◆ **Required work**:
Could you give back the material from the line containing "Task: Select the MUI(组件库) section heading" through its final line, with "bottom toolbar" changed to "lower toolbar" and nothing else altered? Return only those lines.
>> start Records for this task
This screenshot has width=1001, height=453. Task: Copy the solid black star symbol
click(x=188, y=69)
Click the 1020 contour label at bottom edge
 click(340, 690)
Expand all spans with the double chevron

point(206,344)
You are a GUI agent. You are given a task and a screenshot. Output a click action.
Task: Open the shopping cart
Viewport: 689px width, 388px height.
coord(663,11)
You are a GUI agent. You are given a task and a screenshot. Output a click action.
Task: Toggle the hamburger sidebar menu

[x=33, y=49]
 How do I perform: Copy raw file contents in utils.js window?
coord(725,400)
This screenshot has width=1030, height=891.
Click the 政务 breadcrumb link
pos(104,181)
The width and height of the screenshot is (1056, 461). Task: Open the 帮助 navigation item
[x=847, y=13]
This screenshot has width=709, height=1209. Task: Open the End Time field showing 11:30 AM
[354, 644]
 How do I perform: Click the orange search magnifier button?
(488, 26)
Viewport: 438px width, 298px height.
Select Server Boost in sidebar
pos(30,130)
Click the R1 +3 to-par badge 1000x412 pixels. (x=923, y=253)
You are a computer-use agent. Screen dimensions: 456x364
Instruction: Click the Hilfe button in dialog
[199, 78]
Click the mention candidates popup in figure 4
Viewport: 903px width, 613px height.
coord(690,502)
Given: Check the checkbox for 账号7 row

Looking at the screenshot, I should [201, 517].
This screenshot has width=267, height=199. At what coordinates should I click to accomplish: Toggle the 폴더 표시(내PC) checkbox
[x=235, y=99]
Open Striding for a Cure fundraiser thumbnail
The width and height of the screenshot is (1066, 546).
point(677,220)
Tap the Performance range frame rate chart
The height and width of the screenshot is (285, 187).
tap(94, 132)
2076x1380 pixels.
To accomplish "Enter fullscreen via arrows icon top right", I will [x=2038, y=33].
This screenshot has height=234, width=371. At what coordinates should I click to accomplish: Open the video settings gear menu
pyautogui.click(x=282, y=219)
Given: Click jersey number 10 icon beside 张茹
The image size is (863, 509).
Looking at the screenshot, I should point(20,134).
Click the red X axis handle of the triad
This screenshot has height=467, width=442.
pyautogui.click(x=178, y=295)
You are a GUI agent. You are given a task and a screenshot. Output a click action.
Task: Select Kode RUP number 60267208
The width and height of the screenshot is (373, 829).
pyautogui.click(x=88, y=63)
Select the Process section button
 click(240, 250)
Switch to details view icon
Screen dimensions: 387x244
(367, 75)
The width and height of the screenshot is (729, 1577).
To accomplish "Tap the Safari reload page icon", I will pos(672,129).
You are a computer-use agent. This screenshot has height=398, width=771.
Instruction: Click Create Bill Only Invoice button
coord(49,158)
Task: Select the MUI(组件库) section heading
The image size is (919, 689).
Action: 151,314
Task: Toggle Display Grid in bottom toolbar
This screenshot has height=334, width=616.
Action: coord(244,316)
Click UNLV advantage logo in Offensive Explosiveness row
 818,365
>> end Records for this task
◆ **Output below**:
Task: Select the MUI(组件库) section heading
The image size is (919, 689).
Action: 151,314
Task: Toggle Display Grid in lower toolbar
This screenshot has height=334, width=616.
Action: coord(244,316)
Click UNLV advantage logo in Offensive Explosiveness row
 818,365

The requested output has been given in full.